▸ **TASK**
Find "子宮 (146, 1603)" in the data, then restate the line it sits in and every later line word for word, ending with the last line.

═══

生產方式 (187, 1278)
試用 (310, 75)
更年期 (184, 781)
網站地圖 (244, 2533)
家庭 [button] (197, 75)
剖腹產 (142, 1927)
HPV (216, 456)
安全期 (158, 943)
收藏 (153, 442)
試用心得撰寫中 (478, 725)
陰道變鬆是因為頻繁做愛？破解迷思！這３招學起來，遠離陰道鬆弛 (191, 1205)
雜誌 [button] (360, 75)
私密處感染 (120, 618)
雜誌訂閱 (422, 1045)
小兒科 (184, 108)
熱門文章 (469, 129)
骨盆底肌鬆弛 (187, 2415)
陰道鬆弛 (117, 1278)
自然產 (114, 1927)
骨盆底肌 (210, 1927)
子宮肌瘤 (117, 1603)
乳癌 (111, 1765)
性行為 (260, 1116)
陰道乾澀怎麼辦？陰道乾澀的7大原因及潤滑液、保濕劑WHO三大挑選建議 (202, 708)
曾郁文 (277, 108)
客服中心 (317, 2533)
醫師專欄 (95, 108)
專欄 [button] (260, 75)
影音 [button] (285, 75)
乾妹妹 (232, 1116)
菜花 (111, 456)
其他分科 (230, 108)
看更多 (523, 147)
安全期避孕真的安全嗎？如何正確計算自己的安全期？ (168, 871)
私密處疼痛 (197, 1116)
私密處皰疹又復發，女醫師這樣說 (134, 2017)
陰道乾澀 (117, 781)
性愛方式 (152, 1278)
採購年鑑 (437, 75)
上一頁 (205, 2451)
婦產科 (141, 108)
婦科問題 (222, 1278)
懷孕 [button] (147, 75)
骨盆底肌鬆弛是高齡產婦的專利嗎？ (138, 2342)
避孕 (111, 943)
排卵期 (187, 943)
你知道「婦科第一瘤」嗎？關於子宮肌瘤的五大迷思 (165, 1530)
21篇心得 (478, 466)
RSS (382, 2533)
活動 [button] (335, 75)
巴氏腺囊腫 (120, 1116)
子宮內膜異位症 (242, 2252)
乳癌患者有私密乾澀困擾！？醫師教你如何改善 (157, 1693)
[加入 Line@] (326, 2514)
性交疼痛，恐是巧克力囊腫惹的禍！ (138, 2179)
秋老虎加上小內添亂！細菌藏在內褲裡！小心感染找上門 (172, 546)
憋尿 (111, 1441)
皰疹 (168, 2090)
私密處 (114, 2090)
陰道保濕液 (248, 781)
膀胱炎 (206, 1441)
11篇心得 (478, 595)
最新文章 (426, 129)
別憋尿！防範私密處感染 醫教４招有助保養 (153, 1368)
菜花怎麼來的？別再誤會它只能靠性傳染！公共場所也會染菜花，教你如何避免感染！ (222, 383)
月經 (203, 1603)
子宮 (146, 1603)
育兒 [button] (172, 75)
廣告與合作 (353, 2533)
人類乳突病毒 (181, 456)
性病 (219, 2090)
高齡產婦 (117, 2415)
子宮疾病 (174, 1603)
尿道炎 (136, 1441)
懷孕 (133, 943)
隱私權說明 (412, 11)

═══

▸ **THE ANSWER**
子宮 (146, 1603)
育兒 [button] (172, 75)
廣告與合作 (353, 2533)
人類乳突病毒 (181, 456)
性病 (219, 2090)
高齡產婦 (117, 2415)
子宮疾病 (174, 1603)
尿道炎 (136, 1441)
懷孕 (133, 943)
隱私權說明 (412, 11)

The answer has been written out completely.